Hello, my friends.
I have a provocative question for you: Do you make love at work?
I’m not talking about the kind of thing that makes the news or gets you in trouble with the authorities. It’s not what you think.
The birth of this subject comes from one of my boyhood heroes, the oceanographer and film maker, Jacques Cousteau. I loved his television shows, The Undersea World of Jacques Cousteau. This was before the days of on-demand entertainment, where you can watch anything at any time. Back in those days, we had to really plan when we were going watch that show…because if we missed it, we missed it.
Jacques Cousteau said many famous things. He was a powerful, charismatic speaker and environmentalist. He said, “Many people attack the ocean, I make love to it.”
I remember thinking about that.
When I was twelve years old, I got an opportunity to meet Jacques Cousteau. What an opportunity it was! I got to ask him a question. I asked, “How do I go about becoming a member of your crew?”
He found that quite funny.
Needless to say, I never did become a member of his crew, but I was bitten by the notion that you could go to work each and every day, and love what you do.
Years later, I read a book called Good to Great, in which the author, Jim Collins, talked about the three circles – three questions to ask – to define where you should spend your life, particularly your work life.

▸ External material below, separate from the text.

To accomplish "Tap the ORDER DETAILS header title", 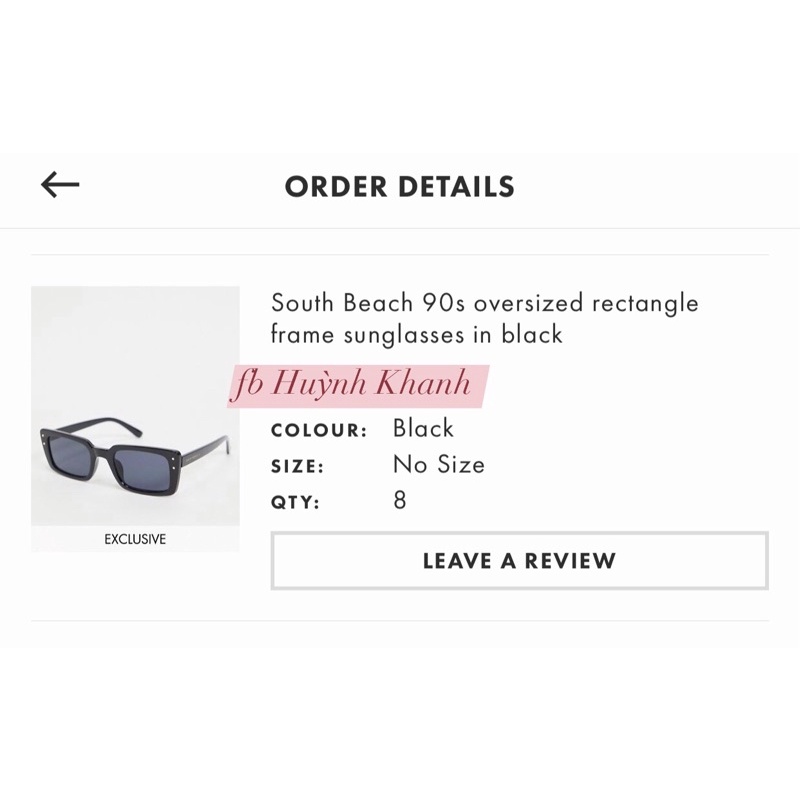I will [400, 186].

Those three questions are:
- What are you great at? Or it could be, what can you be best in the world at? Put another way, what’s in your gift zone?
- What do you love? What do you love to do so much that you lose track of time when you’re doing it?

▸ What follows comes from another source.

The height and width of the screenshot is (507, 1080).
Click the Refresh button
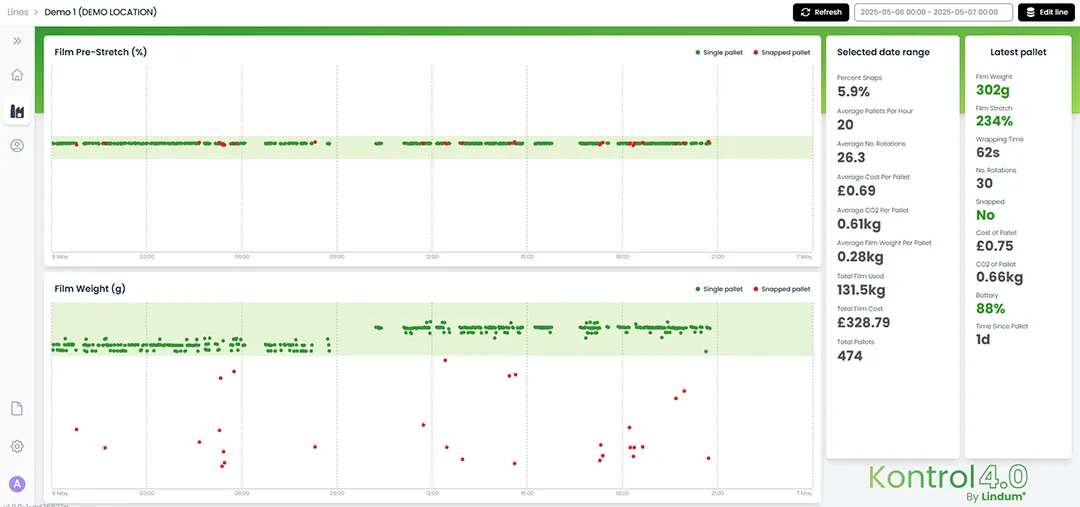pyautogui.click(x=821, y=12)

- What drives your economic engine?
As a kid, I also wanted to become a member of the Boston Red Sox. I loved baseball. I loved playing baseball. The problem is, one out of three on that list of questions isn’t good enough. Though I loved it, I was not particularly good at baseball.
Once I got to be a teenager, it was clear that I wasn’t skilled enough. And of course, if you’re not skilled enough to play college baseball, then you’re not going to drive your economic engine playing baseball. So that was one out of three.
Think about these questions as they pertain to what you do, or what you plan to do.
How many of these three tests does it pass?
I am going to challenge you not to settle.
You want to live a life full of satisfaction, enjoyment, and fulfillment. At the end of your days – hopefully a long, long time from now – you want to look back with a sense of satisfaction and not regret about what you have done.
You don’t want to be saying, “Woulda, coulda, shoulda.”
“If I had only made that choice, taken that chance, or taken a risk…”
Believe me, take the chance…take the risk. If you’re in something where you’re settling, it’s not good enough.
Just recently, I was on a fishing expedition with a client in the Gulf of Mexico. The guide who took us to the fishing spots where the fish were biting told us what bait to use, how to cast, and basically, he got some real neophytes to catch a lot of fish.
We had many conversations during the hours that we were on the water. I learned this man had done many things. He had been a truck driver. He had also worked in the oil and gas industry, where he made more money than he made on the water, but he never loved it.
In fact, he tolerated it. He just endured it.
That’s just no way to go through life.
He said he kept being drawn back to the ocean.
So he started his own guide business. Clearly he was very talented at it. You could tell he loved what he was doing. We were novices, and he didn’t show any signs of frustration. He was very happy. It served his economic needs.
Just think about that. Do not settle for two out of three, or one out of three. You need three out of three in order to really be living your purpose, living your passion, and becoming that person you have the potential to become.
Does what you’re doing pass the three-question test?